* **DIRECTIVE**:
Retype all of the material below word for word, leaving out the pictures.

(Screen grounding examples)
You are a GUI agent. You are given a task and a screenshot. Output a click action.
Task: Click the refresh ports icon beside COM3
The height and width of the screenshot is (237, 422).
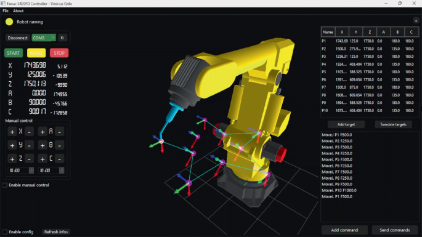point(62,38)
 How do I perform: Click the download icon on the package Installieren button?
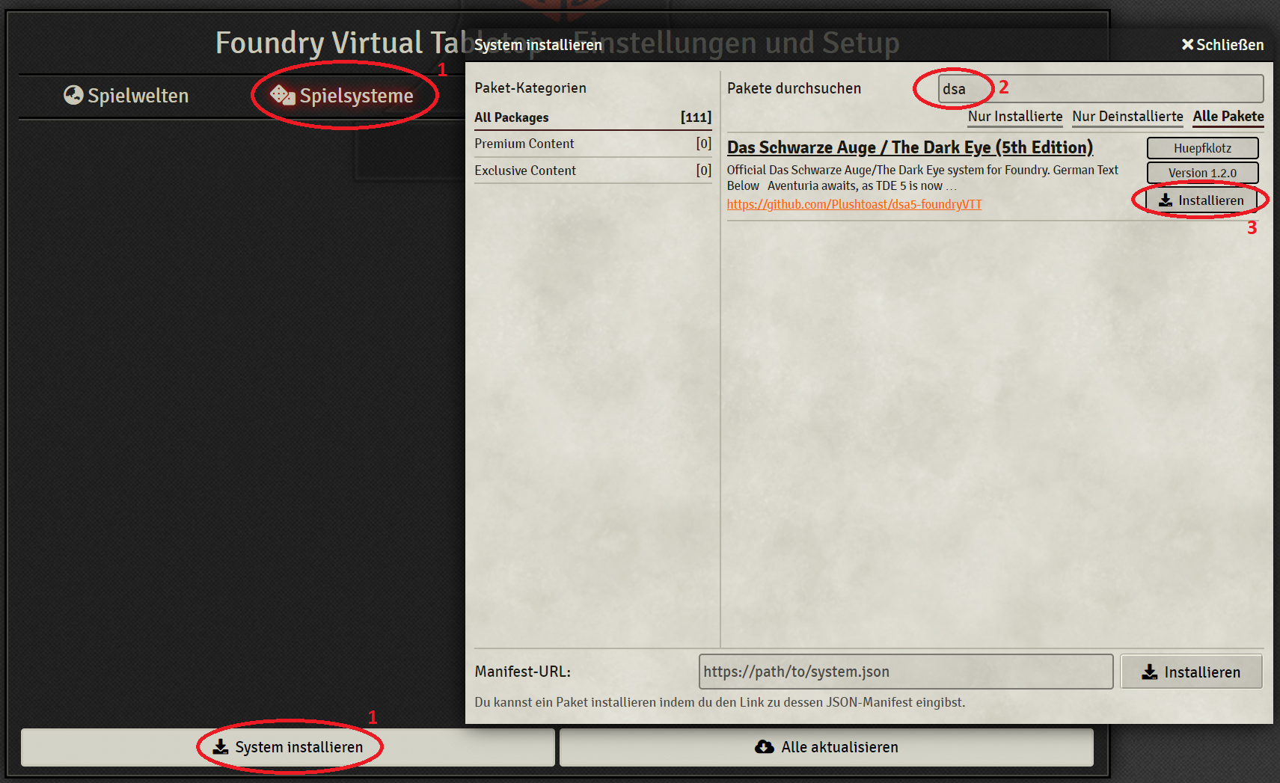(1166, 200)
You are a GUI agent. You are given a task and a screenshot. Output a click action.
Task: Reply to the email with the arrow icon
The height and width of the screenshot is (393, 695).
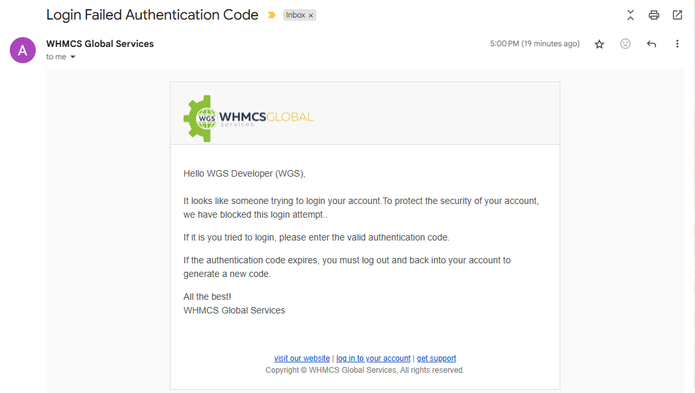[651, 44]
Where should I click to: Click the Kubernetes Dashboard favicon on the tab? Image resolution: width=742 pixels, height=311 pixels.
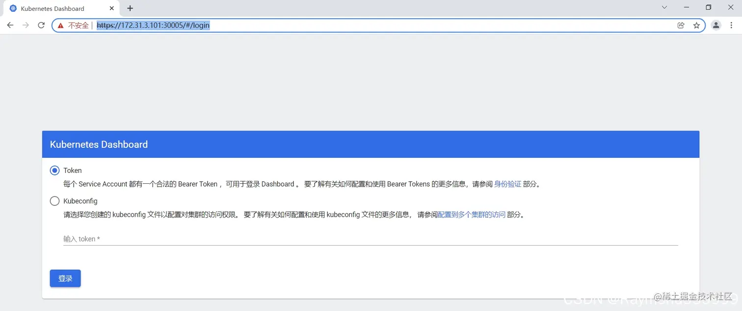(13, 8)
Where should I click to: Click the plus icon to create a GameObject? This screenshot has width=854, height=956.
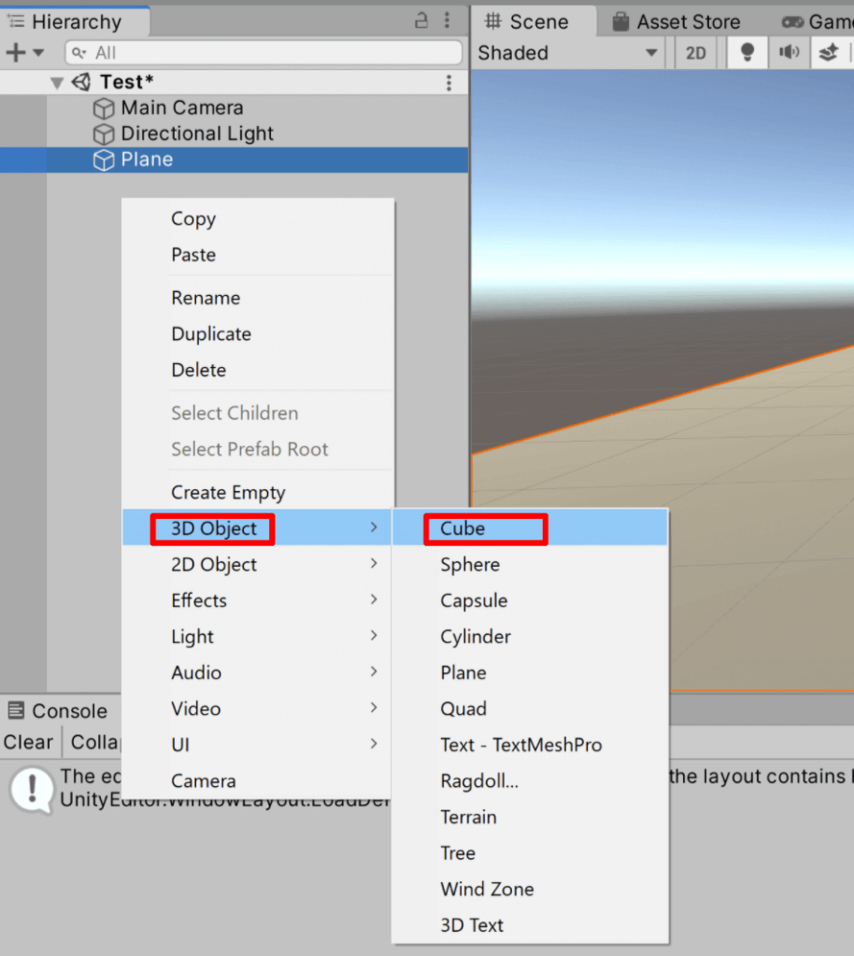coord(13,51)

* **COMPLETED EXERCISE**:
You are a GUI agent. You are given a task and a screenshot. Output a click action.
Task: Click the refresh ports icon beside COM3
The height and width of the screenshot is (237, 422).
point(62,38)
 How do I perform: Click the download icon on the package Installieren button?
(1166, 200)
You are a GUI agent. You are given a task and a screenshot. Output a click action.
Task: Reply to the email with the arrow icon
The height and width of the screenshot is (393, 695).
[651, 44]
Where should I click to: Click the Kubernetes Dashboard favicon on the tab? Image resolution: width=742 pixels, height=311 pixels.
(13, 8)
Where should I click to: Click the plus icon to create a GameObject? This screenshot has width=854, height=956.
coord(13,51)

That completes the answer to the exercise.